Martin Bertrand – CC BY – Collection Musée de Bretagne, Rennes

 » Depuis Mars 2020, je travaille à documenter la crise que nous vivons comme une période spéciale qui aura changé notre quotidien en essayant de me concentrer sur ce qui nous entoure et qui a rendu notre décor hors norme : le vide, les masques, la signalétique parfois surréaliste… Cette photo […] a été prise sur une plage de Saint-Malo, en Bretagne et nous plonge entre l’admiration face à un paysage devenu désert et un sentiment de solitude. »

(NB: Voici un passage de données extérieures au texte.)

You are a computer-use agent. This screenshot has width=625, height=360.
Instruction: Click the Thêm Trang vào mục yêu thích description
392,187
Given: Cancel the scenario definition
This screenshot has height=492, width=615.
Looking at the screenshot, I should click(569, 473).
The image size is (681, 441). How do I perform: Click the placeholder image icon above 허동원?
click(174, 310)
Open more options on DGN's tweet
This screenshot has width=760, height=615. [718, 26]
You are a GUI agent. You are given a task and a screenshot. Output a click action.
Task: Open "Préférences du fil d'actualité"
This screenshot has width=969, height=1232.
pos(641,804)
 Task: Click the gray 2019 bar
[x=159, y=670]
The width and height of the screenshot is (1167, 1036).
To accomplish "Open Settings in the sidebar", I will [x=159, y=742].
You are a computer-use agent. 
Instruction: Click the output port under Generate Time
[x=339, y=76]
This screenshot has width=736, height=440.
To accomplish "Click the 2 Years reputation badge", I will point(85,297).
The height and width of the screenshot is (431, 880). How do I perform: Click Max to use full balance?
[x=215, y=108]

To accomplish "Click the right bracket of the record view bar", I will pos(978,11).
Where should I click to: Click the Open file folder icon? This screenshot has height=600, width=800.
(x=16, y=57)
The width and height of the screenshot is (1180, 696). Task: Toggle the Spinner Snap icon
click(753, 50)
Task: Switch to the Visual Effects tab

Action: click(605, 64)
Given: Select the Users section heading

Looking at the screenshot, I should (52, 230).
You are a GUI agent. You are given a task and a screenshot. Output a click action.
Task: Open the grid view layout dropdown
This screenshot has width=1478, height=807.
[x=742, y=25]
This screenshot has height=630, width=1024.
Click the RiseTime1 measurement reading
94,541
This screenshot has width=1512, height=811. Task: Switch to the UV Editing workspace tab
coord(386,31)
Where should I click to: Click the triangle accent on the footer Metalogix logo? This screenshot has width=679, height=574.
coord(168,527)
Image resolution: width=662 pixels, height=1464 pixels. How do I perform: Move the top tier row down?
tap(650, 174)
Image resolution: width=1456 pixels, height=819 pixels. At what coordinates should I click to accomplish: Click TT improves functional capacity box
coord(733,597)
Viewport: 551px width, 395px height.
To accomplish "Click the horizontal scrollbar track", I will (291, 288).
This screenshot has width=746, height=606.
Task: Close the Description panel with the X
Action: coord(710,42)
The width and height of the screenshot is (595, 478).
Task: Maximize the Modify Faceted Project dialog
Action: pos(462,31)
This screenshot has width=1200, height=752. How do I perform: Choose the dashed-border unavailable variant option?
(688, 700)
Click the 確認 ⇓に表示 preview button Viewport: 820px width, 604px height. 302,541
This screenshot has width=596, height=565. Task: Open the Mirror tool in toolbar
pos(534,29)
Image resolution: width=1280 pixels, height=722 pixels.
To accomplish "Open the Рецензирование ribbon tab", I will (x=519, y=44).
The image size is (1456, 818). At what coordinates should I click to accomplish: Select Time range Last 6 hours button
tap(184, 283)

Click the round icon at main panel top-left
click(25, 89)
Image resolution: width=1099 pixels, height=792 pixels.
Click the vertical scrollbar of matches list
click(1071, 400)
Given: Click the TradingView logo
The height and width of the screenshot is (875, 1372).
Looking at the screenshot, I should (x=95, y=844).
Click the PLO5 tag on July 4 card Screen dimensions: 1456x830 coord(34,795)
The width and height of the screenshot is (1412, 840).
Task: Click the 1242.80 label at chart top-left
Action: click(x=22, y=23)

Delphine DAUPHY, Journal d’un confinement (Le temps en suspens), avril-mai 2020

Delphine Dauphy – CC BY NC ND – Collection Musée de Bretagne

 » Mon regard s’est porté sur la vie entre les murs de mon appartement, les membres de ma famille devenant les personnages principaux des répétitions du quotidien. Tous les quatre n’avons jamais autant tourné la tête vers le dehors, plongeant nos yeux dans le feuillage naissant des arbres, guettant chaque nouvelle pousse dans les jardinières, observant la couleur du ciel et la forme des nuages au-dessus des immeubles, notre horizon urbain. »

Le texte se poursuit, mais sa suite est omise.